■ WHAT TO WORK ON ■
Retype the whole of the data exactly.

== THE INPUT ==

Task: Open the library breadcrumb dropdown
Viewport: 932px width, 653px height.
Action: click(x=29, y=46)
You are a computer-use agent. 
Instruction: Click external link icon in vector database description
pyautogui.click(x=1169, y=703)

===

■ SOLUTION FOR THIS TASK ■
Task: Open the library breadcrumb dropdown
Viewport: 932px width, 653px height.
Action: click(x=29, y=46)
You are a computer-use agent. 
Instruction: Click external link icon in vector database description
pyautogui.click(x=1169, y=703)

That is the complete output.